BEGIN

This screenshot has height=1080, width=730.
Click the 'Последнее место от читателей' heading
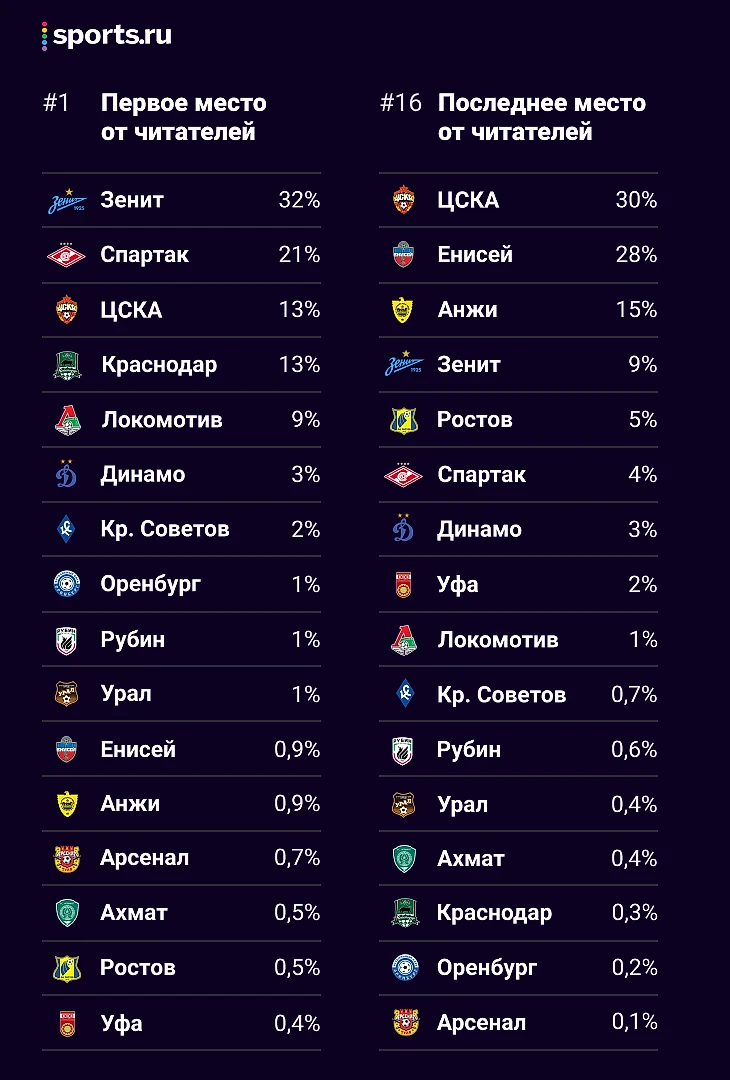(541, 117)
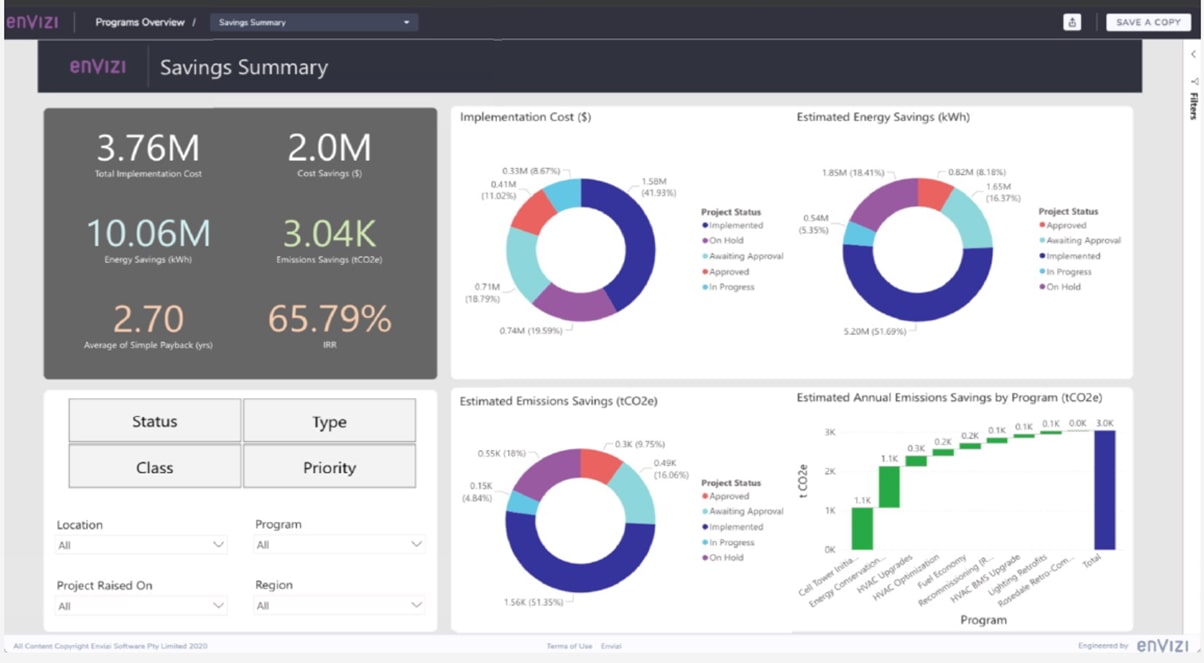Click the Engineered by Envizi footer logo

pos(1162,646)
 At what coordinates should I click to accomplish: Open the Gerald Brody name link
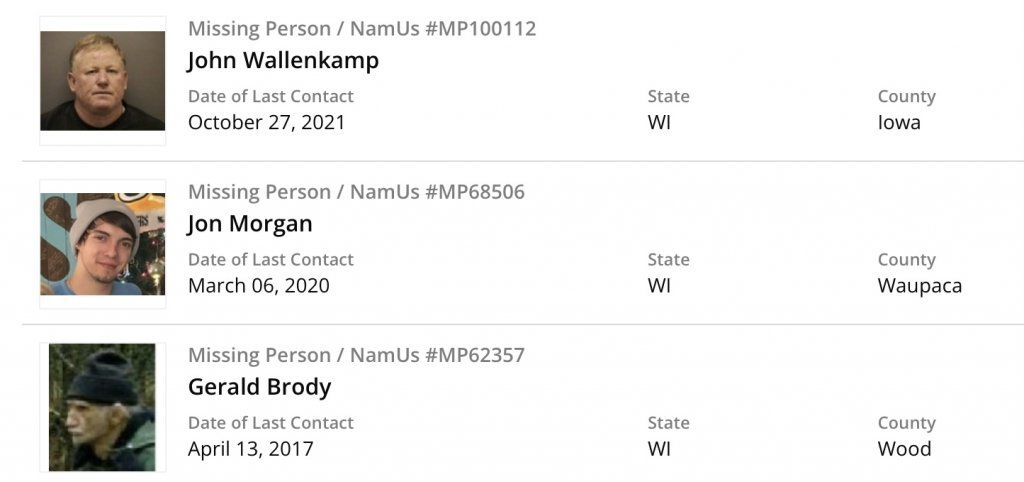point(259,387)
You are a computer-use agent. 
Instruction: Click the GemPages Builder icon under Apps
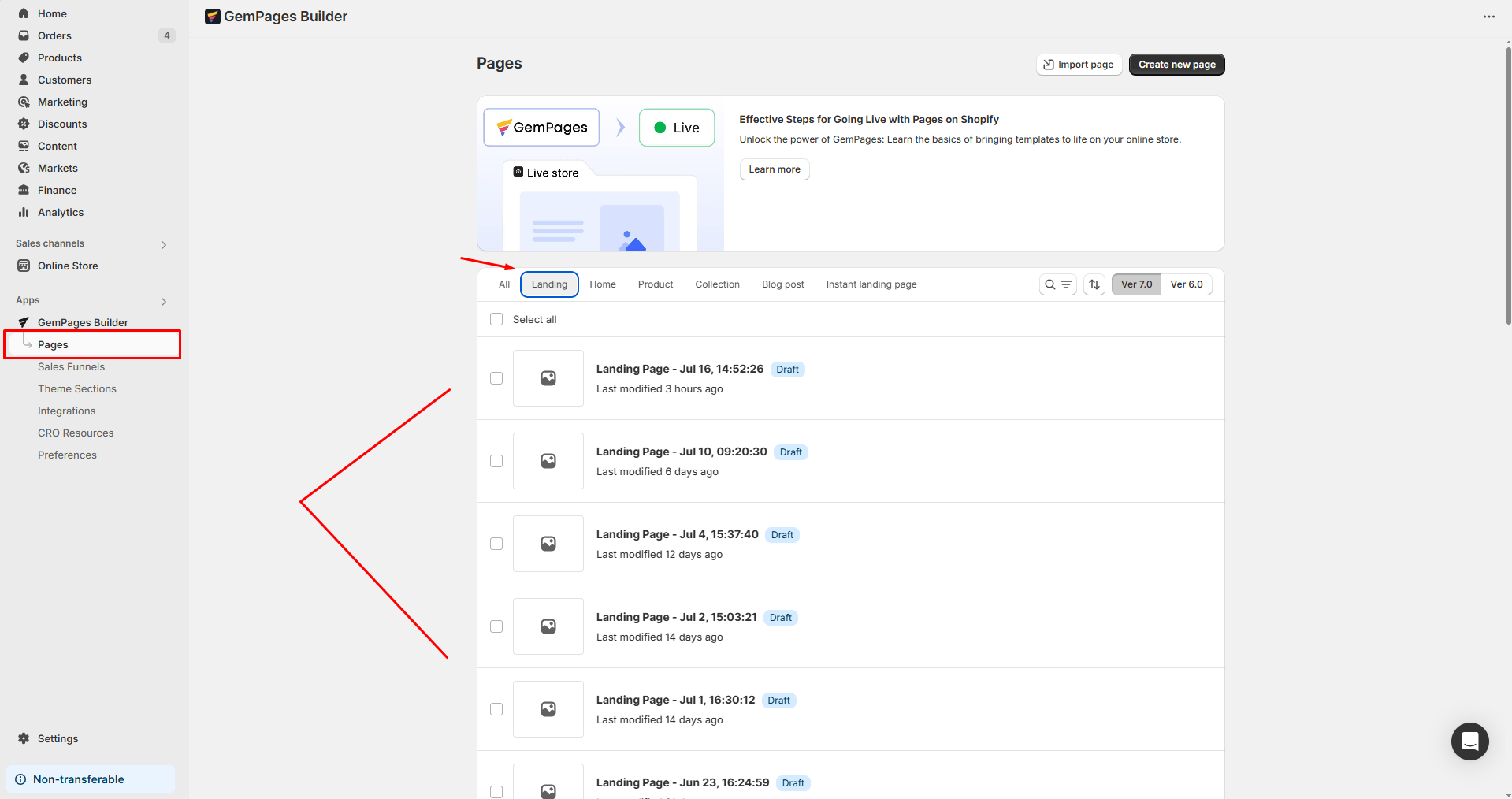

END

→ **GOAL**
Repeat every line of the records above word for word, leaving out the pictures.

→ **THE REPLY**
This screenshot has height=1080, width=730.
Click the 'Последнее место от читателей' heading
(541, 117)
Click the Engineered by Envizi footer logo

pos(1162,646)
 At what coordinates should I click to accomplish: Open the Gerald Brody name link
point(259,387)
You are a computer-use agent. 
Instruction: Click the GemPages Builder icon under Apps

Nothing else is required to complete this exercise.